Required work - Give again, exactly and only, the lines running from the one with "You are a computer-use agent." to the end of the material below; leave out pictures.
[Opening Given information section]
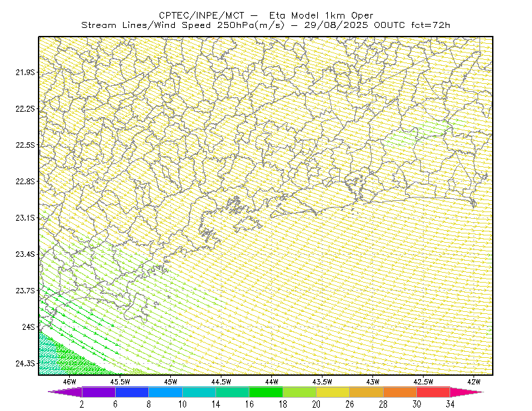Click the 24S latitude axis label
Screen dimensions: 532x411
coord(29,327)
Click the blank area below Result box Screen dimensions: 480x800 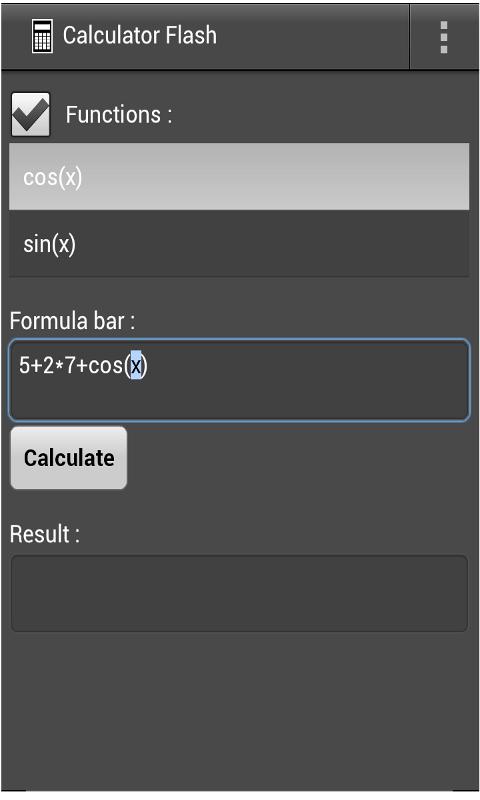[239, 709]
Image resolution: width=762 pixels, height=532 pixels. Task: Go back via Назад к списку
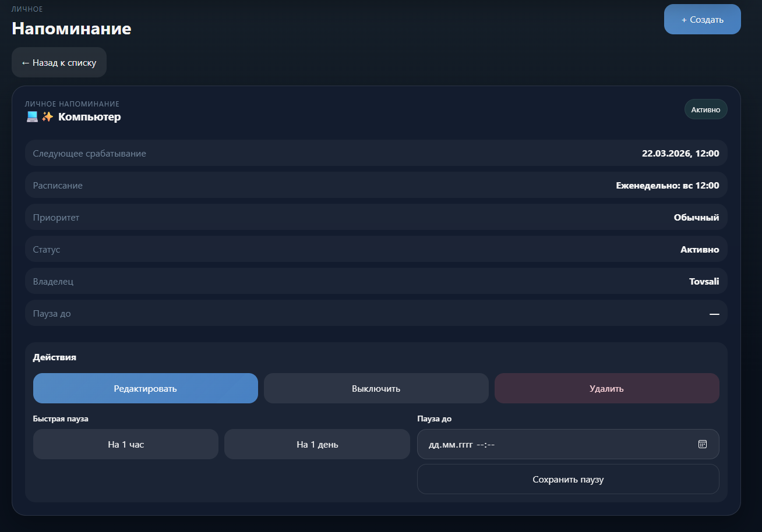pyautogui.click(x=59, y=62)
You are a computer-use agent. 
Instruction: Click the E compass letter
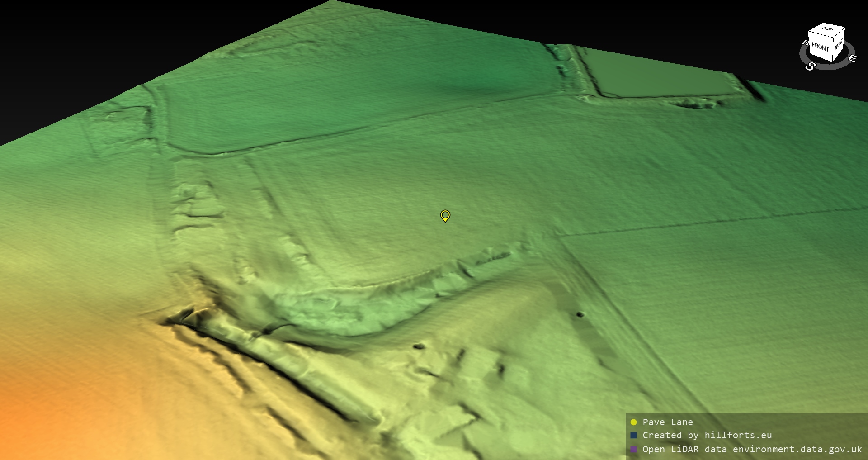[x=852, y=59]
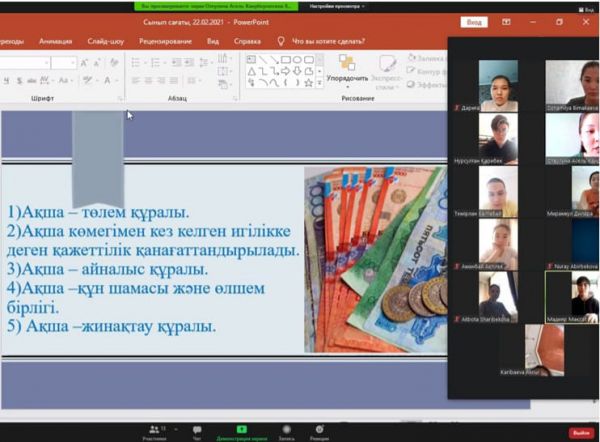Start recording with the Record icon
The image size is (600, 442).
pyautogui.click(x=286, y=429)
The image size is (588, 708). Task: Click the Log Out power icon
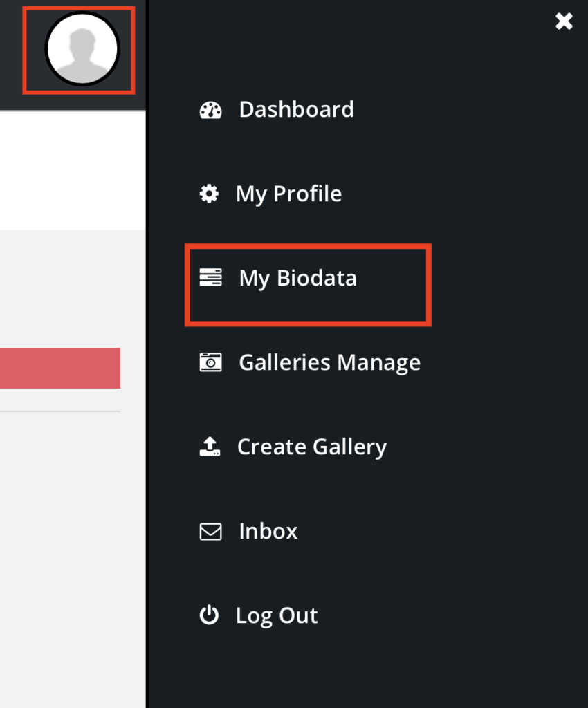click(x=209, y=615)
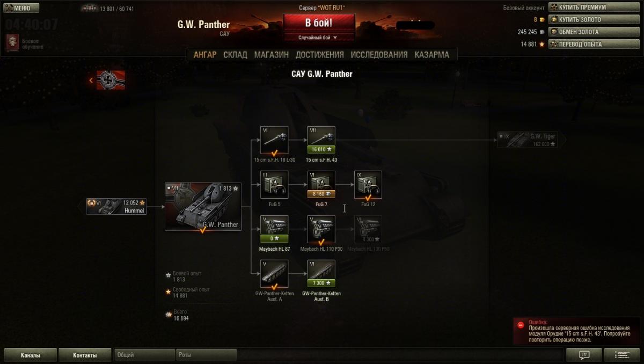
[Closing Given information section]
Solution below -
You are a computer-use agent. 
Instruction: Click the E compass letter
[x=852, y=59]
Start recording with the Record icon
The image size is (600, 442).
pyautogui.click(x=286, y=429)
The image size is (588, 708). Task: Click the Log Out power icon
click(x=209, y=615)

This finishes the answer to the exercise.